= Election forensics =

Statistical methods to possibly find voter fraud

Election forensics are methods used to determine if election results are statistically normal or statistically abnormal, which can indicate electoral fraud. It uses statistical tools to determine if observed election results differ from normally occurring patterns. These tools can be relatively simple, such as looking at the frequency of integers and using 2nd-Digit Benford's law, or can be more complex and involve machine learning techniques.

==Method==
Election forensics can use various approaches. Methods include :

- Testing for correlation between vote share of a party and turnout (to detect ballot stuffing).
- Checking whether votes received for candidates, obey Benford's law.
- Checking for disproportionate presence of 0s in precinct vote totals, or of rounded numbers in vote shares.
- Deviation from statistical laws observed in election data.
- Using machine learning algorithms to detect anomalies.

==Application==
Between 1978 and 2004, a 2010 review concluded that 61% of elections examined from more than 170 countries showed some signs of election fraud, with major fraud in 27% of all examined elections. Since the early 2000s, election forensics has been used to examine the integrity of elections in various countries, including Afghanistan, Albania, Argentina, Bangladesh, Cambodia, Kenya, Libya, South Africa, Uganda, Venezuela and USA.

Election forensics tools have been used to conclude, with high probability, that vote counts have been manipulated in official elections in Russia, Ukraine, Egypt, and USA.

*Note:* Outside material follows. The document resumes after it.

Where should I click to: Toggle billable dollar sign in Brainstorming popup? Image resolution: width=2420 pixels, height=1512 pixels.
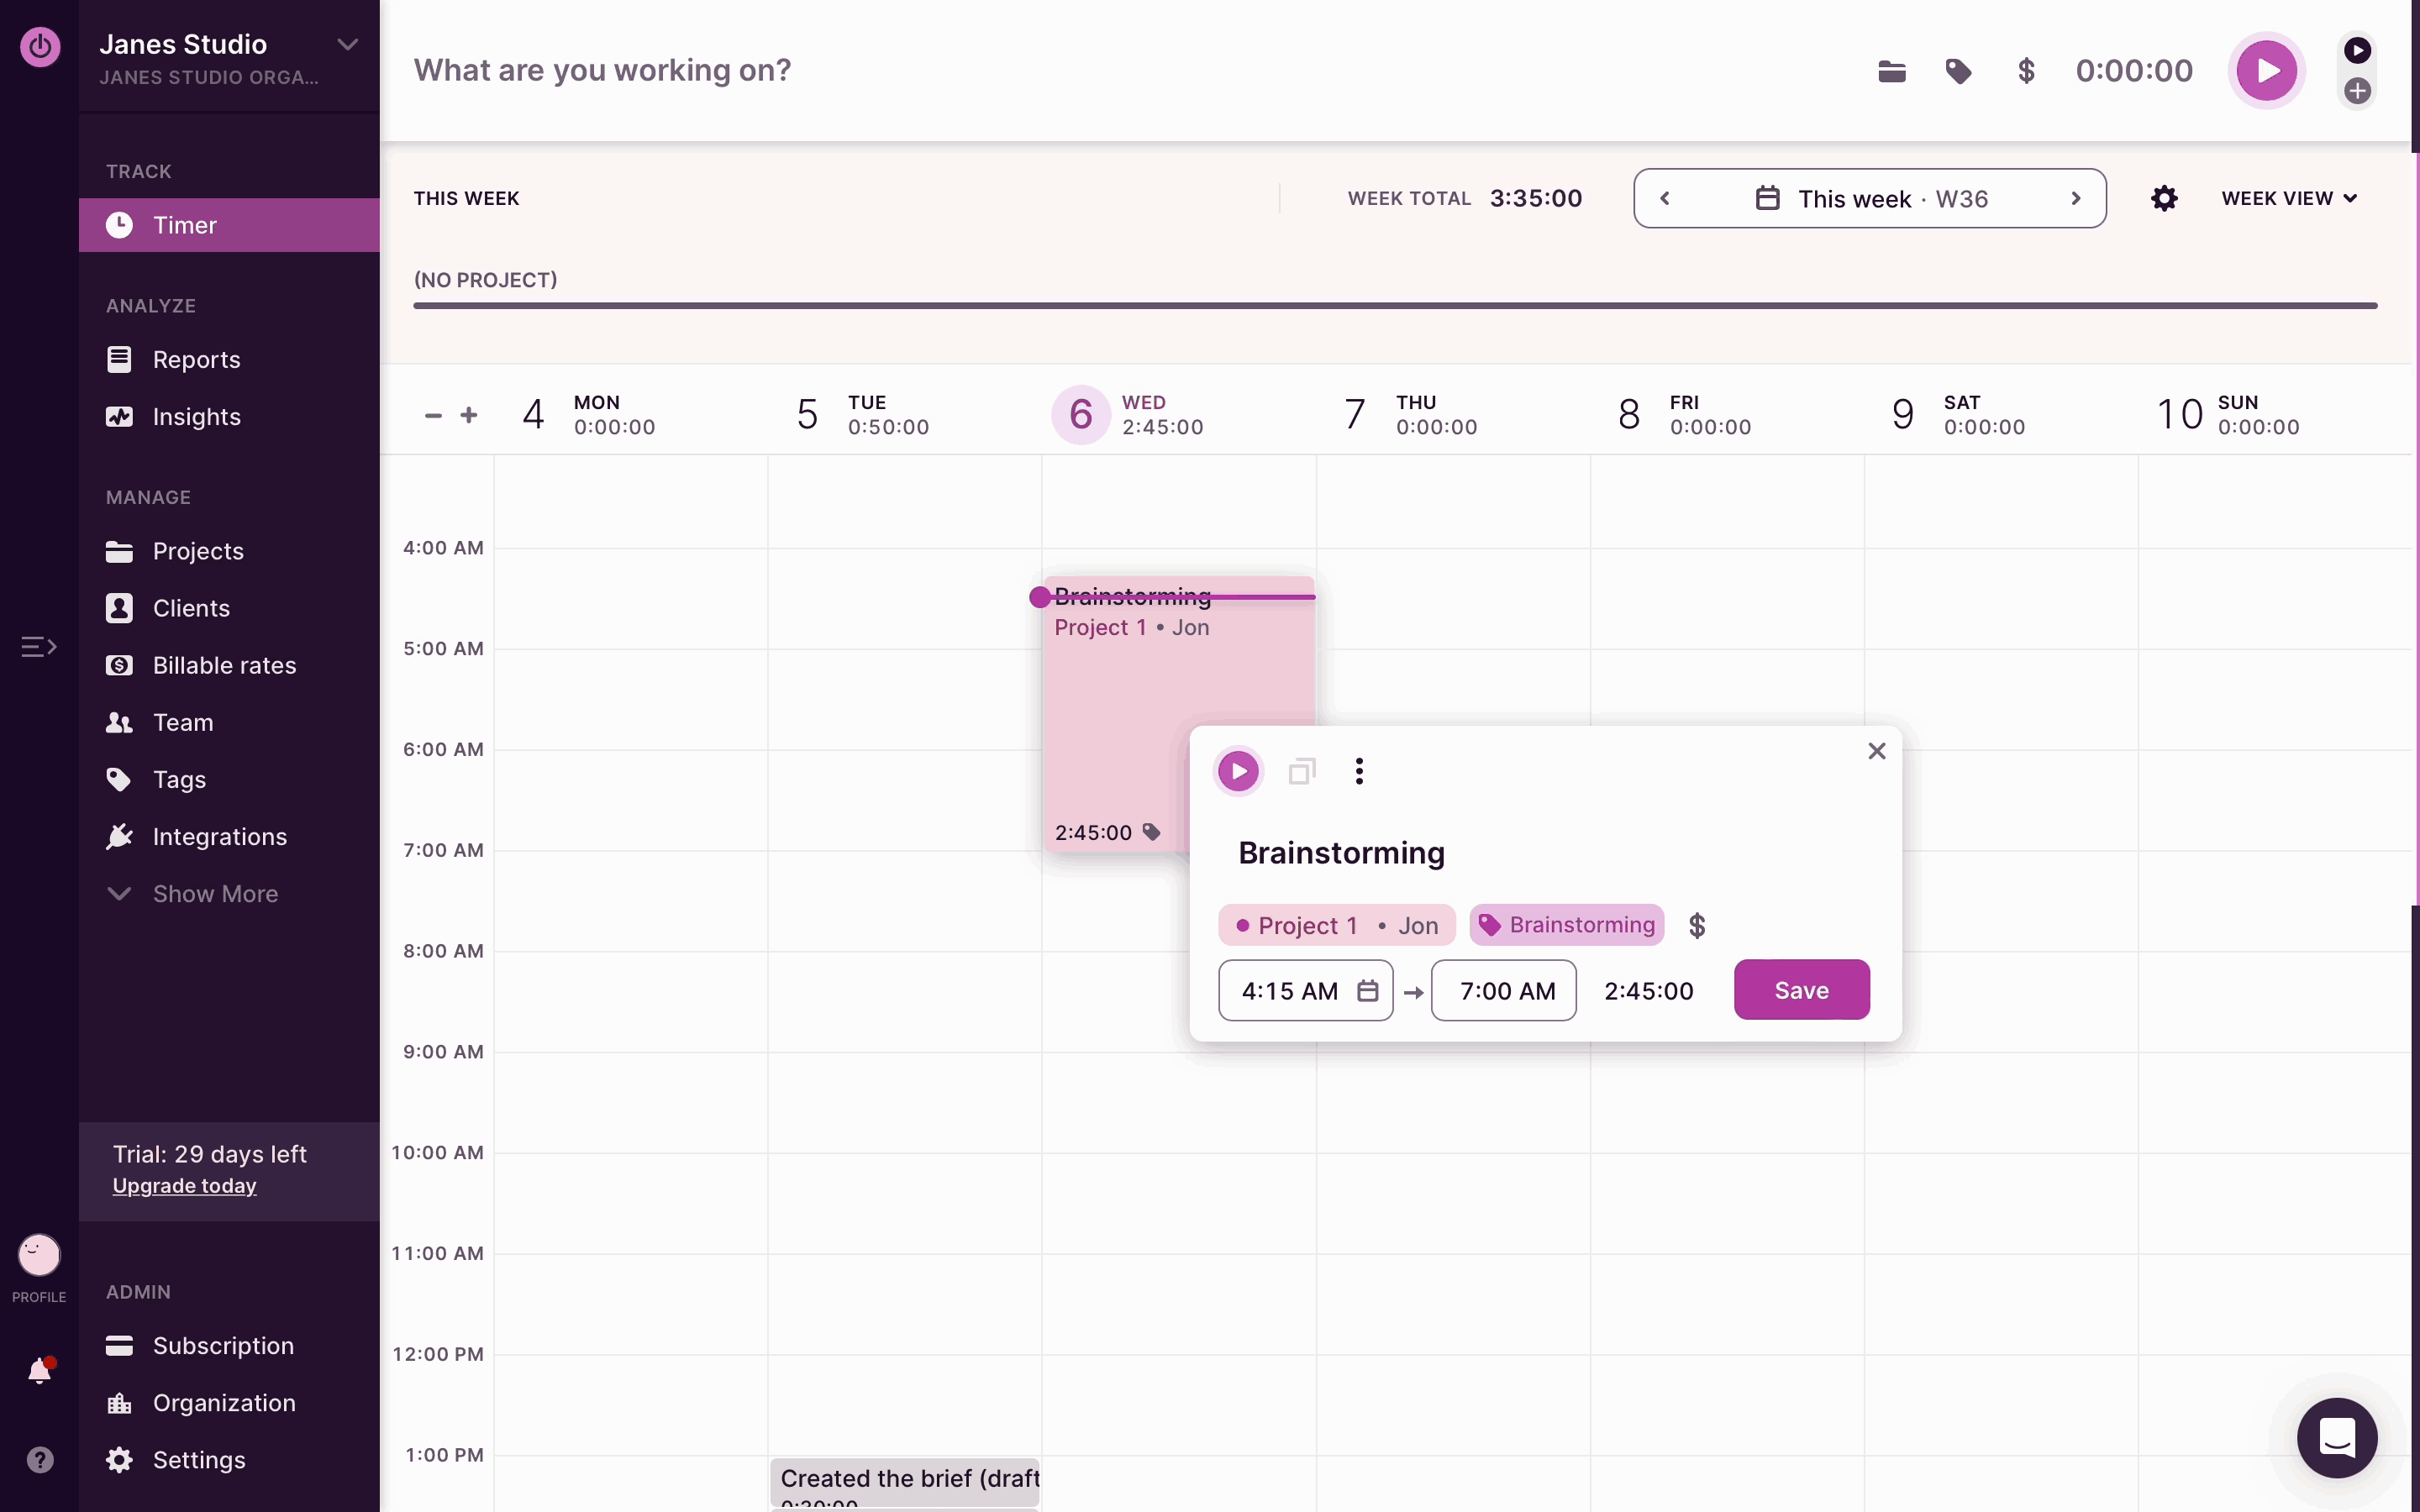1696,925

==Compared to other methods==
Relative to other methods of monitoring election security, such as in-person monitoring of polling places and parallel vote tabulation, election forensics has advantages and disadvantages. Election forensics is considered advantageous in that data is objective, rather than subject to interpretation. It also allows votes from all contests and localities to be systematically analyzed, with statistical conclusions about the likelihood of fraud. Disadvantages of election forensics include its inability to actually detect fraud, just data anomalies that may or may not be indicative of such. Election forensics expert Walter Mebane has noted that various election forensics methods might actually flag non-fraudulent behaviour like tactical voting as fraud. Further some experts believe that 2nd-Digit Benford's Law and other methods are useless for analyzing elections.

This can be addressed by combining election forensics with in-person monitoring. Another disadvantage is its complexity, requiring advanced knowledge of statistics and significant computing power. Additionally, the best results require a high level of detail, ideally comprehensive data from the polling place regarding voter turnout, vote counts for all issues and candidates, and valid ballots. Broad, national-level summaries have limited utility.